Pourquoi cette entreprise ?

David Butin : Ce qui nous a donné envie de la reprendre, c’est d’une part la partie réseau que je connais bien et d’autre part le fait qu’elle était exactement dans le créneau de ce que l’on cherchait : une marque de plus de cinquante ans, avec une histoire et un fort potentiel de développement.

 

Quelle est cette histoire ?

David Butin : Swipe est une marque américaine dont le produit servait au départ à nettoyer les rampes de lancement de fusées de la Nasa. Le produit était tellement efficace que les employés en volaient pour le ramener à leurs épouses. Le dirigeant s’est alors dit qu’il serait intéressant de vendre ce produit via un réseau de vente à domicile. Et ensuite la marque a été vendue par pays. Ici, le dirigeant (Philippe Tréhan, NDLR) qui avait l’exclusivité de la marque en France et dans les pays du Sud – Espagne, Italie, pays du Maghreb – partait à la retraite. On s’est dit qu’il y avait quelque chose à faire, sachant qu’on est propriétaires des formules : on peut les retravailler comme on le souhaite, ce n’est pas une licence de marque.

Swipe fonctionne avec un mode de distribution en vente directe. Quelle en est la particularité ?

David Butin : On a aujourd’hui un réseau de 400 vendeuses indépendantes qui font des ventes en réunion à domicile. On vend surtout en ruralité, dans les petites villes et les villes moyennes. En revanche, on n’est pas présents à Paris et dans les grandes métropoles.

La vente à domicile est un modèle de distribution qui évolue. Avec la crise sanitaire, il attire de nouvelles personnes, notamment celles qui veulent changer de vie.

swipe

Swipe © Benjamin Lachenal

Le principe, c’est qu’une conseillère qui rentre chez nous attaque d’abord son réseau : elle y trouve des hôtesses qui ensuite reçoivent chez elles, une à deux fois par mois et en toute convivialité, d’autres personnes pour que la conseillère puisse venir présenter et vendre ses produits. Le chiffre d’affaires moyen d’une réunion est de 400 à 500 €, donc on est dans un modèle de complément de revenu, même si 20% du réseau se fait un revenu de cadre…

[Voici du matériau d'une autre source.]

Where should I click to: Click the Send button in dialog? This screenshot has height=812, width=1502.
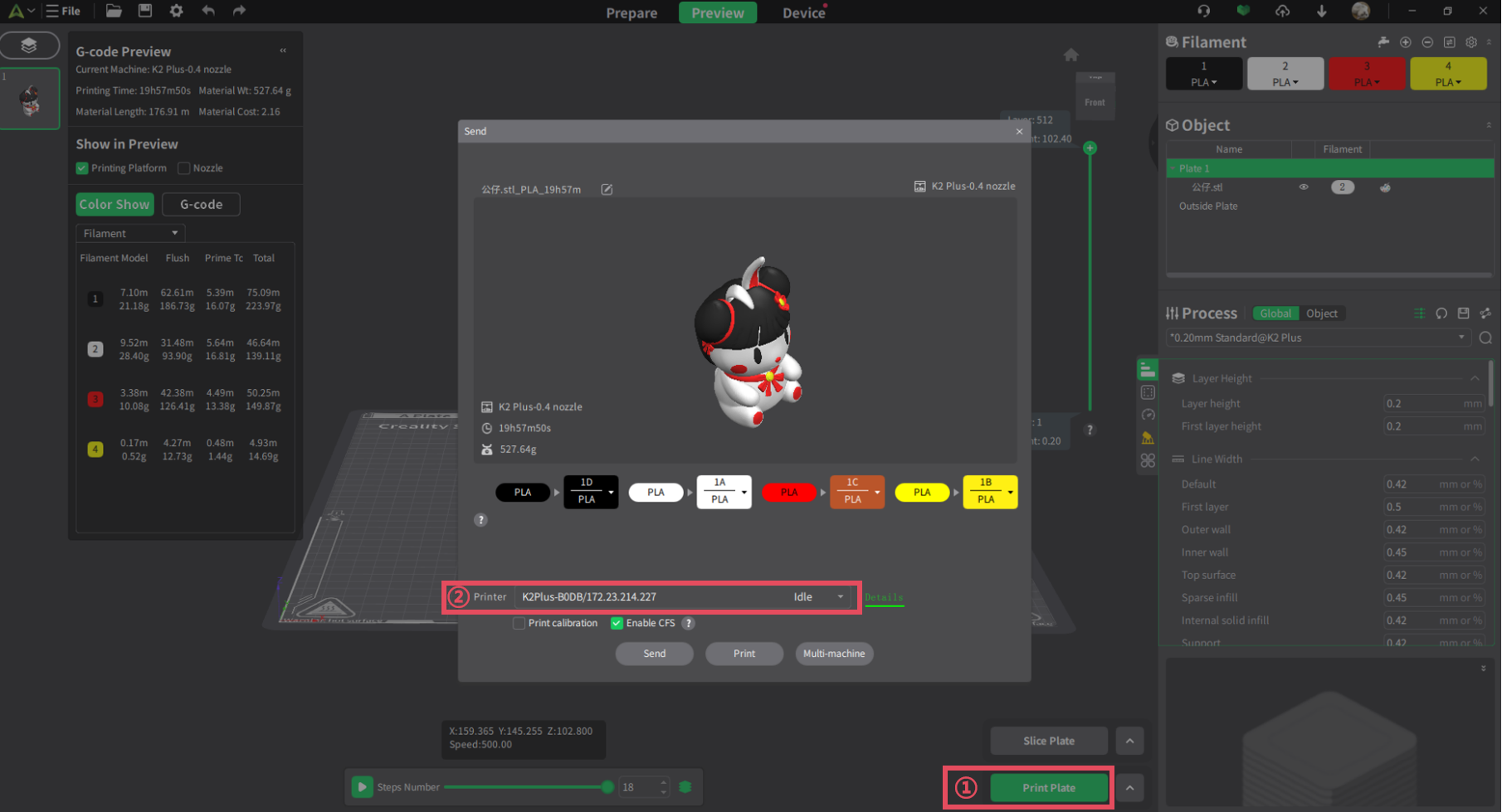click(x=654, y=654)
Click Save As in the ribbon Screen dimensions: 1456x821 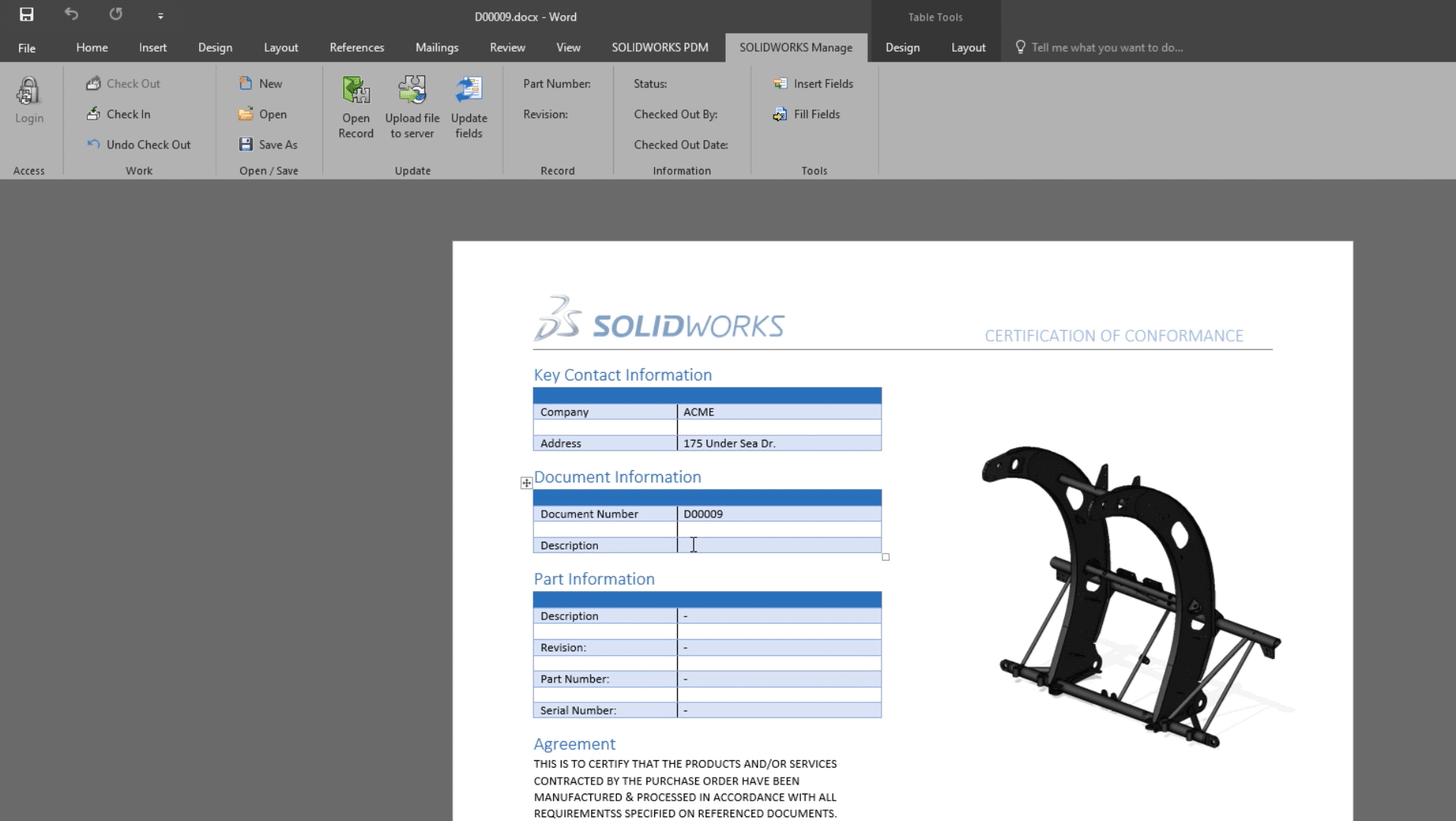click(269, 144)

La force de ce système de distribution, c’est son écosystème humain. En juin, on a fait la tournée de nos conseillères. La première chose qu’elles nous ont dite, c’est que la vente à domicile les a révélées. Il y a un côté développement personnel. Elles sont autant attachées au produit qu’à l’aspect relationnel de la vente à domicile. Et celles qui vendent le plus ne sont pas forcément les plus jeunes : lorsqu’elles arrivent à la retraite, elles ont plus de temps pour vendre.

Comment se porte la vente directe en France ?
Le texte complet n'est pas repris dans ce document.